Sixteen narrow-distribution samples of sodium poly(styrenesulfonate) (NaPSS) ranging in weight-average molecular weight Mw from 2.6 × 103 to 6.5 × 105 were prepared by the radical polymerization of sodium-p-styrenesulfonate, followed by repeated fractional precipitation, and were studied by static light scattering, sedimentation equilibrium, and viscometry in 0.5 M aqueous NaCl at 25 °C and in 4.17 M aqueous NaCl at 16.4 °C, the ϑ point, where the light scattering second virial coefficient vanished for high Mw. The characteristic ratio (i.e., the mean-square radius of gyration at the ϑ point divided by the degree of polymerization) for high-molecular-weight NaPSS was found to be considerably smaller than that for polystyrene in cyclohexane. Data for the intrinsic viscosity [η] in 4.17 M aqueous NaCl at ϑ were analyzed by the theory of Yoshizaki et al. (Macromolecules 1988, 21, 165) for the wormlike chain, a special limit of the helical wormlike chain, to obtain 0.23 (± 0.03), 0.69 (± 0.07), and 1.2 (± 0.1) nm for the monomeric contour length, the persistence length q, and the chain diameter, respectively. This q value is much smaller than the intrinsic persistence length of 1.2 nm widely used in the literature for experimental tests of available theories for the electrostatic persistence length.
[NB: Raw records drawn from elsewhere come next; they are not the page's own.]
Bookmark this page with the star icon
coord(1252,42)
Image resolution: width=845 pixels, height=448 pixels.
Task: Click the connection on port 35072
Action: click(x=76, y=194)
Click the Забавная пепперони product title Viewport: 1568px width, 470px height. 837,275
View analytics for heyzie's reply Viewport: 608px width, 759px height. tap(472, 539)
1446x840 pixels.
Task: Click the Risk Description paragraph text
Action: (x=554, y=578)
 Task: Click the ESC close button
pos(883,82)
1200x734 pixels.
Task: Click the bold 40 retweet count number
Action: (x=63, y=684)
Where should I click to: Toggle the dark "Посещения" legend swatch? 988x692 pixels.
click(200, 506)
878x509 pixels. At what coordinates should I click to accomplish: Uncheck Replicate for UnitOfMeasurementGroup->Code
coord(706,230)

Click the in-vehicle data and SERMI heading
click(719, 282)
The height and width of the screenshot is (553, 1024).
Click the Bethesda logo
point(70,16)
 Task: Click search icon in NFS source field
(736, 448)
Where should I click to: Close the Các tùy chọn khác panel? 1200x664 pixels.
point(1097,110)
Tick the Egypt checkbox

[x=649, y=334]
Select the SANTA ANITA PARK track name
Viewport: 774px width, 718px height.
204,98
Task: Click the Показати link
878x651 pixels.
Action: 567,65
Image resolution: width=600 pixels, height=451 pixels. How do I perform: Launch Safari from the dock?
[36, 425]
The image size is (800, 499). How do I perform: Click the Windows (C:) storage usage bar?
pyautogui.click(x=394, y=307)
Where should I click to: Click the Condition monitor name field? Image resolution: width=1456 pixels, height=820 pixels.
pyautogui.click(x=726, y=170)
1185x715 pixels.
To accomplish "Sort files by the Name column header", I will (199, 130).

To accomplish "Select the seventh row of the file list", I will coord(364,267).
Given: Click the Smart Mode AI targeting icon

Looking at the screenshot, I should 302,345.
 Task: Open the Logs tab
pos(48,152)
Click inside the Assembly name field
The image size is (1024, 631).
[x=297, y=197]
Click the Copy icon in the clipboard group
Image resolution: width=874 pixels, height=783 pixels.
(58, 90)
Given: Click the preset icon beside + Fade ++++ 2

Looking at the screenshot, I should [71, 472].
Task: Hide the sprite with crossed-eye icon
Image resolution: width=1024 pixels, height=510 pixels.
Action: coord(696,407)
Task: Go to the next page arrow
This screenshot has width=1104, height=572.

At the lower NaCl concentration of 0.5 M where intramolecular excluded-volume effects were significant, the molecular weight dependence of [η] was explained quantitatively by a combination of Yoshizaki et al.'s theory and the quasi-two-parameter theory with a larger q of 1.5 nm and an excluded-volume strength parameter of 1.6 nm.